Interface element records
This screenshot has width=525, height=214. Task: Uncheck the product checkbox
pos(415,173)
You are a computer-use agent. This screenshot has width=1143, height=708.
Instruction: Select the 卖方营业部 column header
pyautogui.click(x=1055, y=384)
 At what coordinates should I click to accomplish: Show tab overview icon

--

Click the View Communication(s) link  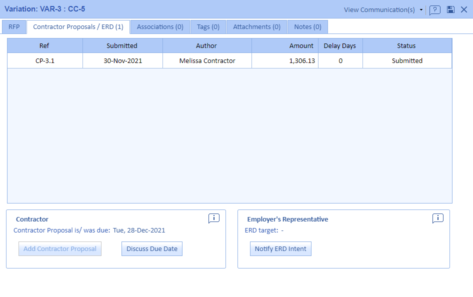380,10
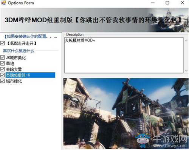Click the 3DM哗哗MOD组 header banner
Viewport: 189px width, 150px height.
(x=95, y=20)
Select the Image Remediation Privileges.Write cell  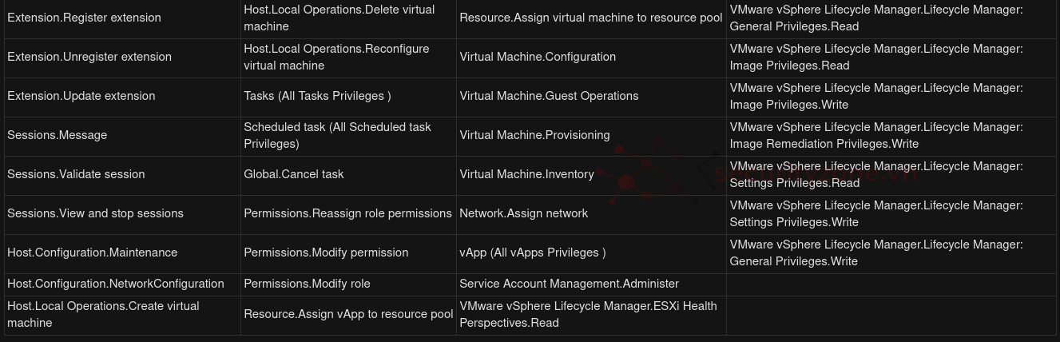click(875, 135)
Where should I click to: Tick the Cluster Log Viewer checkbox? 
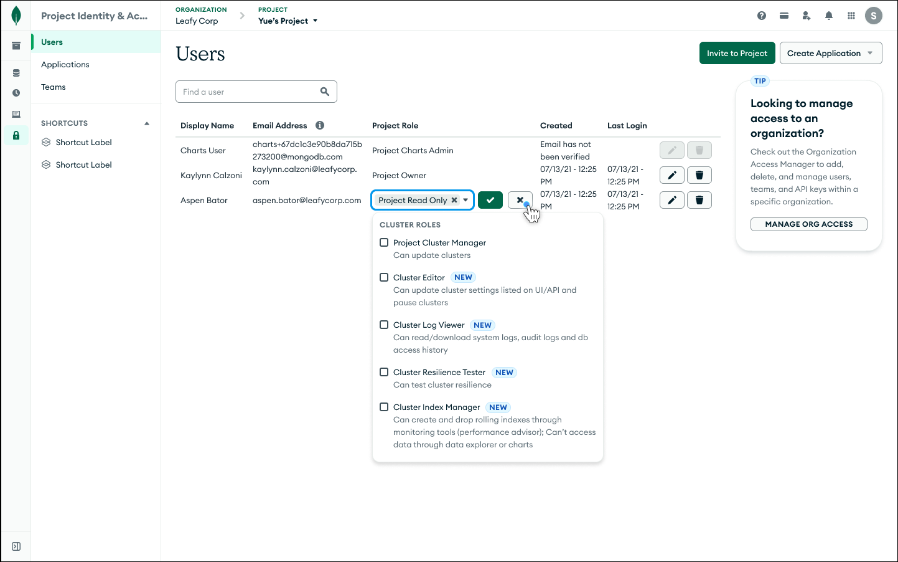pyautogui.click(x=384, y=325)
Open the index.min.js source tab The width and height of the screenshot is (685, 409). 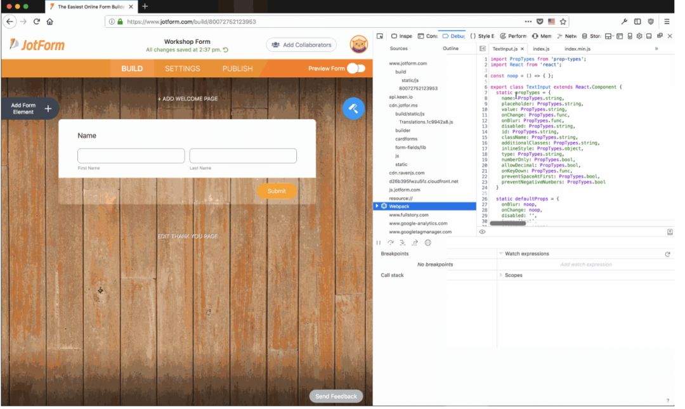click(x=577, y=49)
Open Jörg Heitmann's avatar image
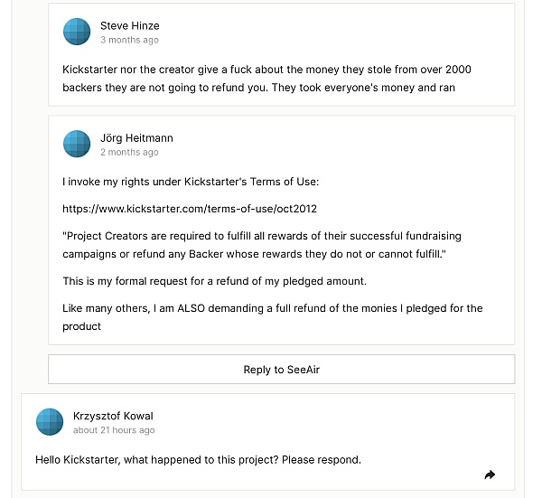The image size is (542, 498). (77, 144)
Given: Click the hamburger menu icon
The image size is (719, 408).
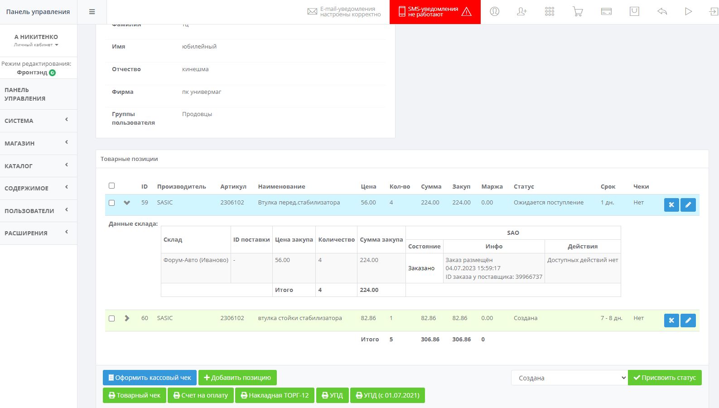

* * *

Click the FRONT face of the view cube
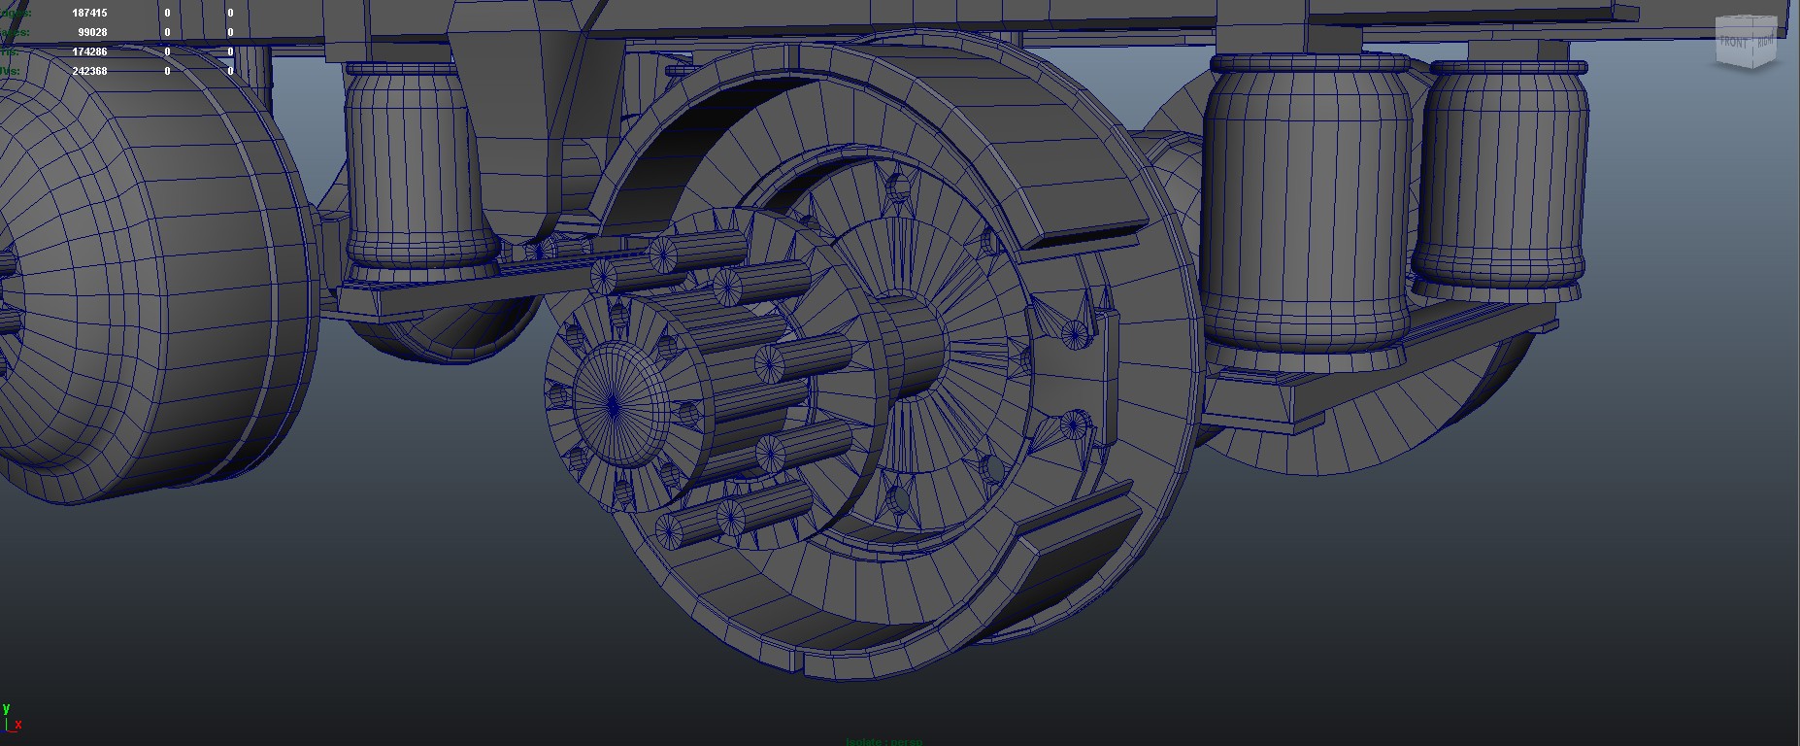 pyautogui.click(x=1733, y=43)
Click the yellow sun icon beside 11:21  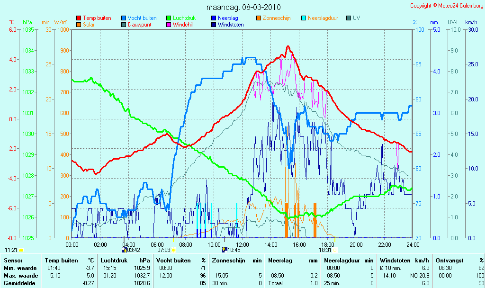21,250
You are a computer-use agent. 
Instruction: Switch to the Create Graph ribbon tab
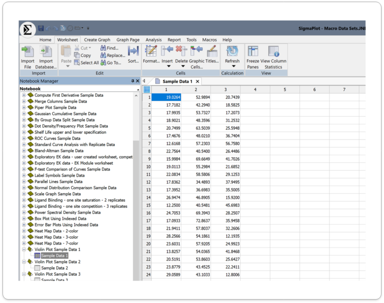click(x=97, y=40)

- **Work required**
Could you rewrite the items above as a JSON list of strings, one string per line with blank lines left out, starting at the line that has "This screenshot has width=525, height=214." and stopping after the line that has "At what coordinates"?

- **Correct response**
[
  "This screenshot has width=525, height=214. Task: Uncheck the product checkbox",
  "pos(415,173)",
  "You are a computer-use agent. This screenshot has width=1143, height=708.",
  "Instruction: Select the 卖方营业部 column header",
  "pyautogui.click(x=1055, y=384)",
  " At what coordinates should I click to accomplish: Show tab overview icon"
]